Except it’s all overblown poppycock.
Just think about this for a moment. President Obama took the internet, which blossomed between 2000 and 2015, creating an environment where people could do almost anything online and do it with super fast speeds at relatively low prices. Along comes the government savior, telling us the best thing for consumers is to subject the internet to rules under a law from 1934, created at a time when people couldn’t make a phone call without the use of two hands.
There’s no reason to get into the amazingly dull legal details of why the Obama administration did this. Let’s just say they tried in 2010 to regulate the internet one way under FCC rules. The Supreme Court said, “Sorry, dude. Only Congress can do that.” Obama and his flunkies went back to the drawing board and five years later (by which time, the internet continued to flourish as did content providers and ISP’s) they got the bright idea to regulate the internet as a utility. They did so under antiquated rules that make it easy to impose taxes — oops — fees that would no doubt be passed on to consumers (just like mobile phone carriers do).

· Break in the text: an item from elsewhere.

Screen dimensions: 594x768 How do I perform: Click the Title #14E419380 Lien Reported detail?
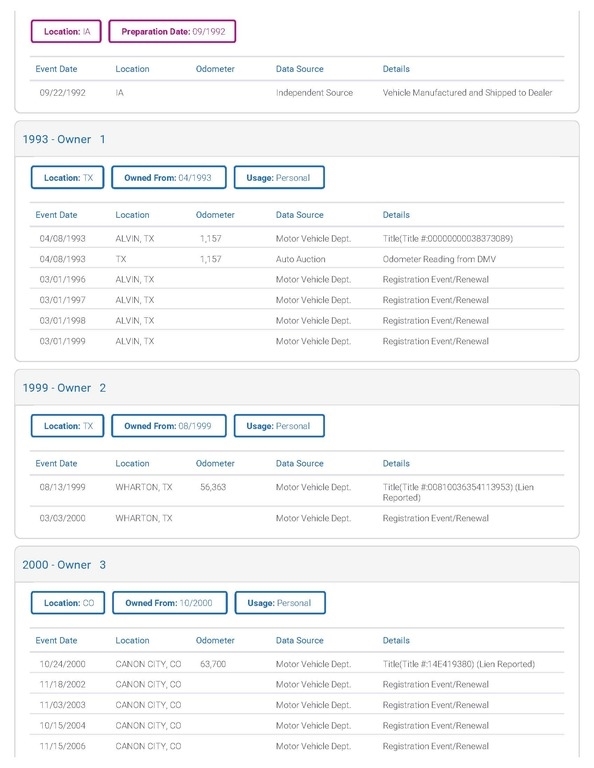coord(458,664)
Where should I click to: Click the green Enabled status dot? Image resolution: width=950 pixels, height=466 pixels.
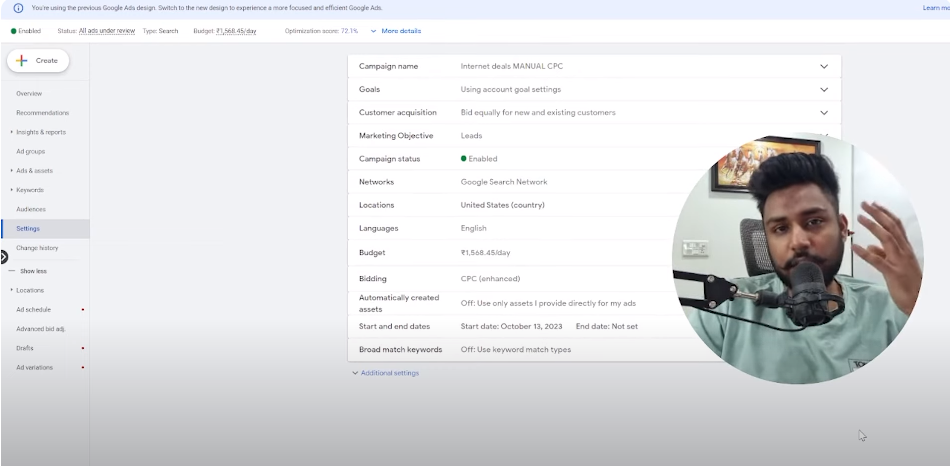pos(13,31)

The rules were put in place to solve a problem that didn’t exist.
That is the bottom line. People cannot tell you why the rules were necessary. They can only offer hypotheticals as to why the rules are necessary. But that’s like a cop pulling over a person with a new sports car and writing them a ticket because they might drive 125 mph in a 70 mph zone two weeks from that moment.
The internet didn’t require the nanny state before 2015. The system thrived in a competitive environment. People have so many choices in determining what content they want to watch and how they want it delivered. Everybody benefits. Everybody will continue to benefit once the rules get lifted.
If the ISP’s do what the fearmongers claim, then the government can deal with it if necessary. Until then, sit back, relax and enjoy.